Died. Adolfo Lopez Mateos, 59, progressive former President of Mexico; of a 1967 stroke from which he never fully recovered; in Mexico City. Lopez Mateos was easily elected in 1958 as the candidate of Mexico's one major party, the Institutional Revolutionary Party, and spent the next six years bolstering Mexico's economy and international prestige. At home, he quelled labor disputes to entice foreign investment capital and established profit sharing for industrial workers; he spurred agrarian reform by deeding 30 million acres to the peasants, and under his aegis tourism became a $500 million-a-year business. As an internationalist, Lopez Mateos courted heads of state and led Mexico in the campaign for a nuclear-free Latin America; in 1963, he negotiated the return to Mexico of the 437 acres of El Chamizal strip near El Paso, Texas, ending a century-old border dispute with the U.S.

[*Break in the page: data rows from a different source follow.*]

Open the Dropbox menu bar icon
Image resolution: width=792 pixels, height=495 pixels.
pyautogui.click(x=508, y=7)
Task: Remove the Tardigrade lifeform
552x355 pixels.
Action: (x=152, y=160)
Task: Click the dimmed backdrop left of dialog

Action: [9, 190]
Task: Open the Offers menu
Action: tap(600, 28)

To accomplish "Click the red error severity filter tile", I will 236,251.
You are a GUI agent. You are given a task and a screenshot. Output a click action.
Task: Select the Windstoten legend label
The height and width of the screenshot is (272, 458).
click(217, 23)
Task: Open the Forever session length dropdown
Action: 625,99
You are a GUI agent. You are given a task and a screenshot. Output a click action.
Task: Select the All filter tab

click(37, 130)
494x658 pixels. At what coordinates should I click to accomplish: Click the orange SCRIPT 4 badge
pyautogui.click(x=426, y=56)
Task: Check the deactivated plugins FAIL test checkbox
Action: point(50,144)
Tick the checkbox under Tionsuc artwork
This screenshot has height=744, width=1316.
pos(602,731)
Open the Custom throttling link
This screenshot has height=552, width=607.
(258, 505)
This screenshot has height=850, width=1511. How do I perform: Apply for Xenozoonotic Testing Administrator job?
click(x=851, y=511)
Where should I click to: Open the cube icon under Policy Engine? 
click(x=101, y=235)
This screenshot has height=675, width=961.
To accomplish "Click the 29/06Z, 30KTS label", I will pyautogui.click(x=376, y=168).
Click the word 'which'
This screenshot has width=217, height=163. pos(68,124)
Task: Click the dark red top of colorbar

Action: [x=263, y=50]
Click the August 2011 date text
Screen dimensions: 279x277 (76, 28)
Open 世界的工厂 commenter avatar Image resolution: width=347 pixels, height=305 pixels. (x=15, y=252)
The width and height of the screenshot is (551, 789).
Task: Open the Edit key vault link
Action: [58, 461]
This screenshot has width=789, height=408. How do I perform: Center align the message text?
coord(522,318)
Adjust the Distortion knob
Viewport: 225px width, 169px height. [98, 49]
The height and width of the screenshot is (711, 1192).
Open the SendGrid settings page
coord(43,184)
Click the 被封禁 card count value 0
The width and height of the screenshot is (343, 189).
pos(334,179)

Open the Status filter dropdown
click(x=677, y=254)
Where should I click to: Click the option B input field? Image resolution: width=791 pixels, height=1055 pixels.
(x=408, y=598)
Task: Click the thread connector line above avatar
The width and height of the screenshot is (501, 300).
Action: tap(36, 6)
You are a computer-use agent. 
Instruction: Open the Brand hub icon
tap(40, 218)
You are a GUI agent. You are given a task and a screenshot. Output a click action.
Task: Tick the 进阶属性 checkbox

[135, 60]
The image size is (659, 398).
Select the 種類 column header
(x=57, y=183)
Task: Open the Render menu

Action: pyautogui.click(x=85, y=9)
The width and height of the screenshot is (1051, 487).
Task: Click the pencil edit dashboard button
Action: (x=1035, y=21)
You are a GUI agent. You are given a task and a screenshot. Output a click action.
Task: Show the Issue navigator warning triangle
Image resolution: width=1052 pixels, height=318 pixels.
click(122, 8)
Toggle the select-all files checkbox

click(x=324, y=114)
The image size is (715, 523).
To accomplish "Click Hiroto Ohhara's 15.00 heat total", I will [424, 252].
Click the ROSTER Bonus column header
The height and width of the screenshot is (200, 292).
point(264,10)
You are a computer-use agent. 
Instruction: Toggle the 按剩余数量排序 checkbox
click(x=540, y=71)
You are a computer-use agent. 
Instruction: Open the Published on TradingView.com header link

Died. Manya Harari, 63, Russian-born English publisher and translator; of cancer; in London. Equally at home in either culture, she founded her own publishing house, Harvill Press, after World War II, then dedicated the rest of her life to introducing the works (many of which she translated herself) of contemporary Russian authors. She published the writings of Aleksandr Solzhenitsyn, Andrei Sinyavsky (Abram Tertz) and Evgeny Evtushenko, but was best known for collaborating with Max Hayward on the translation of Boris Pasternak's Doctor Zhivago.

Died. Dr. Warren S. McCulloch, 70, major figure in the field of cybernetics; in Old Lyme, Conn. Multifaceted scientist who embraced the disciplines of philosophy, psychiatry and physiology, McCulloch dedicated his life to explaining the workings of the brain and nervous system, especially the thought-storing process, in terms of physical mechanisms. In 1943 he and the late Walter Pitts theorized that the brain could be described as a computing machine, operating on a mathematically logical basis, and that these principles could also be used in computers--a concept that paved the way for great advances in computer technology.

Died. Stella Crater Kunz, 82, former wife of New York State Supreme Court Justice Joseph Force Crater, the central figure in one of the century's classic mysteries; in Mt. Vernon, N.Y. On the evening of August 6, 1930, the recently appointed justice stepped into a taxi after attending a Manhattan dinner party and vanished. A sensational manhunt followed, but failed to turn up a clue. Crater was declared legally dead in 1939 (Stella Crater remarried in 1938), but the case remains unsolved to this day.